▶ **TASK REQUIREMENTS**
1 - In the comments about women in stand-up comedy, whose Facebook page led the first commenter to the post?
2 - Write what comes next in the comments about women in stand-up comedy, picking up right after their last sentence.

▶ **DOCUMENT EXTRACT**
+-------+

I came to this post, through Jason Zinoman, who posted it on his Facebook page. Just wanted to let you know your incredibly well articulated thoughts are not falling on deaf ears. Keep up the good fight.

I too went to an all girls school, where we were all free to be as vulgar, and bitchy and ourselves as we wanted or needed to be. So yeah, I think the idea that women aren't funny is dumb.

Then I wonder sometimes if too many women do censor themselves in this discriminatory world. Eddie sounds like a dinosaur, but I think it says something about both of you that he gave you a second shot, and you were fair enough to write that he did. I think that these shows have to be called out on discriminatory practices, but women have to step up, reach down and find the confidence to be as funny as they would be if the world were a place they felt they could be themselves. I think Eddie expressed himself badly, and I think his practices are sexist. But there might be a seed of truth in what he said, about his feeling that women are coming across as less authentic in stand up. Hopefully it's one of those teachable moment situations that will at least force Letterman to book more women if nothing else. And with more women on the stage, more women will feel natural there.
Hi Juliet,

Several things:

1. I went to a women's college. The term "girls' school" doesn't really apply. It's not about being vulgar and bitchy. It's about the fact that we were a community of adults that conducted every activity of a college campus and filled all the roles, from leadership to non-traditional fields of study for women.

+-------+

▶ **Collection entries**
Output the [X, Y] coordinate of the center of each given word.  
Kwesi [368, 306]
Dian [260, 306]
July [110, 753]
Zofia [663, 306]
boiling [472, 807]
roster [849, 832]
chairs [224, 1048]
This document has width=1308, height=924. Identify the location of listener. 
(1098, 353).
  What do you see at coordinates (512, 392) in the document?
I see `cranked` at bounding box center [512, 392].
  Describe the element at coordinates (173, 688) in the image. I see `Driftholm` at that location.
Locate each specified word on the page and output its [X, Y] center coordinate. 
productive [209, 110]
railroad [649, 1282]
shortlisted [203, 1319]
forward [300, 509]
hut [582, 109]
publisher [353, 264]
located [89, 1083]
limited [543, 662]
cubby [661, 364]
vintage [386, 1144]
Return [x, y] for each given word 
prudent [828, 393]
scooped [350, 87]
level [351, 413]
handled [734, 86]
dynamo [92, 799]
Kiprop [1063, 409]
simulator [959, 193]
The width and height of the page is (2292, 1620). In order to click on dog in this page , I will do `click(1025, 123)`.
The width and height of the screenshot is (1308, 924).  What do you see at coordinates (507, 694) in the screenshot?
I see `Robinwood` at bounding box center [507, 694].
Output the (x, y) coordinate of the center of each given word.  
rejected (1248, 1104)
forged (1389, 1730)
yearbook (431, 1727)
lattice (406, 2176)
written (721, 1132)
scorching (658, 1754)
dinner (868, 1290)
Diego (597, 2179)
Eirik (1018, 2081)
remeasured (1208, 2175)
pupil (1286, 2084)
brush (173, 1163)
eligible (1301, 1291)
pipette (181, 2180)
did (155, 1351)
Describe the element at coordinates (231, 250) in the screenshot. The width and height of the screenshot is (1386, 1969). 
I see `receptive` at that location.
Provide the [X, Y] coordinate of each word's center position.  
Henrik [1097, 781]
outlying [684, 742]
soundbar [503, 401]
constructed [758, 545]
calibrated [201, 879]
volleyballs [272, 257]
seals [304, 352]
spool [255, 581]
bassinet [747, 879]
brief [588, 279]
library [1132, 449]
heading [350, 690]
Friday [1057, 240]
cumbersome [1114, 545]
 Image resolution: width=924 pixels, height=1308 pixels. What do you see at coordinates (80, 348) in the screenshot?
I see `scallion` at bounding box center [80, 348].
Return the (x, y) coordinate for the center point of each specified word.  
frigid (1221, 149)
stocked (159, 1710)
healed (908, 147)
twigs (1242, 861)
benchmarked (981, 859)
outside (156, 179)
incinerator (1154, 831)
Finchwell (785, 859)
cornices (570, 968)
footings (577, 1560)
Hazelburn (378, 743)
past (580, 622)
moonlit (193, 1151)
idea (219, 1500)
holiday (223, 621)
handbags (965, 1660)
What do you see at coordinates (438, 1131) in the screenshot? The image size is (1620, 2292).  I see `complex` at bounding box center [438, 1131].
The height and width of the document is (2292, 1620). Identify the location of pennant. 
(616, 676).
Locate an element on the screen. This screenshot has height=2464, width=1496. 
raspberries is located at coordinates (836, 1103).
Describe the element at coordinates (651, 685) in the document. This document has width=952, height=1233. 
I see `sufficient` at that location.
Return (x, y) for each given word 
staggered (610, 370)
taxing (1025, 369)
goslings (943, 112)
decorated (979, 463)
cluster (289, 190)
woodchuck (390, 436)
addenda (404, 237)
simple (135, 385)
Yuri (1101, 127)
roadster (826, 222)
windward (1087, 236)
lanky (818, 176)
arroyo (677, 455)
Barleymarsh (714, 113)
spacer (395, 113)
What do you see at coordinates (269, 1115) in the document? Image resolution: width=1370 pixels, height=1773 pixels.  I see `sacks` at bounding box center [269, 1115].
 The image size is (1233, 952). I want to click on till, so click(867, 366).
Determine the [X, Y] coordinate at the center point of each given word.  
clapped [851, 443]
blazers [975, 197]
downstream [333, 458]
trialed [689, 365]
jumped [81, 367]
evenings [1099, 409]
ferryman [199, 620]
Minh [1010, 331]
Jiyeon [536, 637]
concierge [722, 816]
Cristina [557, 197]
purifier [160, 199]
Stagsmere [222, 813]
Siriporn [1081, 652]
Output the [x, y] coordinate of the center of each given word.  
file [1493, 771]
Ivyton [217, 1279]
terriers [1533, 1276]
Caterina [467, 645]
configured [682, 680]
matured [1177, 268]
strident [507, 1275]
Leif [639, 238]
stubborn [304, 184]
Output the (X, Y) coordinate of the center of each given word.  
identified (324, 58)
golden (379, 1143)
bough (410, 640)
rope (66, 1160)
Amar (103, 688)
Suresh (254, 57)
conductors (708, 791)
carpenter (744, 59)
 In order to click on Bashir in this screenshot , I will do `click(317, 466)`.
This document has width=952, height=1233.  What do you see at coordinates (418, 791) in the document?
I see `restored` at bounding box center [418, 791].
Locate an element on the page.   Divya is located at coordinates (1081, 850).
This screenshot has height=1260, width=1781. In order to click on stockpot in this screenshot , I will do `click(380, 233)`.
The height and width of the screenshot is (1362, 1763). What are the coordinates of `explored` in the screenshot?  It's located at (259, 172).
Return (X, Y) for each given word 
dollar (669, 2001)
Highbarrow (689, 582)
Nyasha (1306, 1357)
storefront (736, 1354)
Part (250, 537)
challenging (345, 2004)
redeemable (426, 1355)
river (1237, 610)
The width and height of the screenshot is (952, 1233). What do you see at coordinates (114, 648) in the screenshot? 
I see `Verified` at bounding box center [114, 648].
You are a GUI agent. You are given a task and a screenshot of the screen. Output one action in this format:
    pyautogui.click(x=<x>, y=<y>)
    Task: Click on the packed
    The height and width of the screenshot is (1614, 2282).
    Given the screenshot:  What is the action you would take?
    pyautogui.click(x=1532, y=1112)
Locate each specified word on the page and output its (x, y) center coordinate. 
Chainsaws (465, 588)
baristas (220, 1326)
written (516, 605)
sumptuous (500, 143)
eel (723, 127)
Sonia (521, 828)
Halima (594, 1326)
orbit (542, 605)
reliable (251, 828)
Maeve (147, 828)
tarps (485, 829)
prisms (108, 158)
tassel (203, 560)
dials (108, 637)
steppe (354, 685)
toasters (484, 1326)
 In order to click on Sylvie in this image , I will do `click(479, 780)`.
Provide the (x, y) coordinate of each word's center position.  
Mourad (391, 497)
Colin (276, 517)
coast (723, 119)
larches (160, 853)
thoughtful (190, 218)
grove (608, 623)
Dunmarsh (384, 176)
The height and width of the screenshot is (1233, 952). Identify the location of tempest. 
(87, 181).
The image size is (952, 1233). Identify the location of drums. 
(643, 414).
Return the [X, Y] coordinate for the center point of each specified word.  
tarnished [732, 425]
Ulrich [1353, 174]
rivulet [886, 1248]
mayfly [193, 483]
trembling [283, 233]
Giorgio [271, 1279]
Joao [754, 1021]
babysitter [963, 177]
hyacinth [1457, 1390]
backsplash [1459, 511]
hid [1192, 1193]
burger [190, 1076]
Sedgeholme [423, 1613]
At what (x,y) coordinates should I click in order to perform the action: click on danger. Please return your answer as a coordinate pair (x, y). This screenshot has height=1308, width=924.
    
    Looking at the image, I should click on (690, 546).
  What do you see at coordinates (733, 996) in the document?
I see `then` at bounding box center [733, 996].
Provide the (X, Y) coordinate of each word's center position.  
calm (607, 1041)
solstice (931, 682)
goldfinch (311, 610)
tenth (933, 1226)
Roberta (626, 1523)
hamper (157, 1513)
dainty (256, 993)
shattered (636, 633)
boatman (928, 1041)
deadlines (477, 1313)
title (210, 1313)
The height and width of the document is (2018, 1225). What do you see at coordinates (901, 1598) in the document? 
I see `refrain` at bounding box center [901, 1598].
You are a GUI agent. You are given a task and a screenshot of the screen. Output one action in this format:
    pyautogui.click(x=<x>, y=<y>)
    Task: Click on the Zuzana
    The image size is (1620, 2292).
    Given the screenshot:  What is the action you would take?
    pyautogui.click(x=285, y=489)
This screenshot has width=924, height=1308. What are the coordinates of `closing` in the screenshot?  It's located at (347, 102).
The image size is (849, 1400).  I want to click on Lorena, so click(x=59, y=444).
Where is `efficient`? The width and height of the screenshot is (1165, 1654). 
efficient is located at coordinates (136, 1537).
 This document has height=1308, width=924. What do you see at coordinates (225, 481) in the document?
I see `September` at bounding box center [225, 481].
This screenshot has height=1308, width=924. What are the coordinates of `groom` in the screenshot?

+-------+

▶ **OUTPUTS**
1 - Jason Zinoman's

2 -
2. I did not get a second chance from Eddie Brill, exactly. Eddie Brill sees hundreds of comedians a year, and he sees us over and over. Eddie's seen me at least five times. Three of those times were for Great American Comedy Festival auditions which were not booked by him but rather by the club owner. The second time he saw me, a friend who was very upset by what he said to me the first time he saw me urged me to take his seminar and insisted that she pay for it. I accepted her gift, and, under the onus of being my instructor, he had nicer things to say. He's never given me the Great American Comedy Festival, and I am certain I am NOT in contention for Letterman.

3. Women in stand-up run the full range, from confessional and very personal (like Margaret Cho) to brilliant one-liner performers (like Wendy Liebman) to absurdists (like Kristen Schaal). However, it seems to me that a lot of the women who've risen to prominence in stand-up over the past several years have distinctive characters that are not supposed to be genuine or realistic. One example would be Natasha Leggero, who is definitely performing a very over-the-top character. I think I'm very genuine on stage, and my persona on stage is pretty close to the way I am in real life.

4. I don't think this is a teachable moment so much as a revelation of the behind the scenes mechanisms that maintain the status quo. I really don't think Letterman will book more women because of this. I don't see what the motivation would be.
True, Letterman doesn't have much motivation to open the gates. But you, and women comics have the motivation to break them down, or at least get a foot in the door, for a gig, something on your C.V., or just the joy of breaking what you can, whether or not you succeed.

And this is the time to do it...with a gatekeeper who has just apologized publically for what he said.

Or don't. I guess you can always find work on the women's college circuit.
Juliet, I didn't mean to be snippy, I just think that if you don't see women out there being just as funny as men and giving just as much to the practice of stand-up comedy, it is because we are underexposed. I did a wonderful show a couple of weeks ago called 50 First Jokes, produced by John F. O'Donnell and Sachi Izura, and the range, honesty, and humor of the many young female comics represented was equal to that of the men. The point is, television programming -- and therefor most people's exposure to comedy -- doesn't currently reflect who's out here and what we're doing (in terms of female comedians).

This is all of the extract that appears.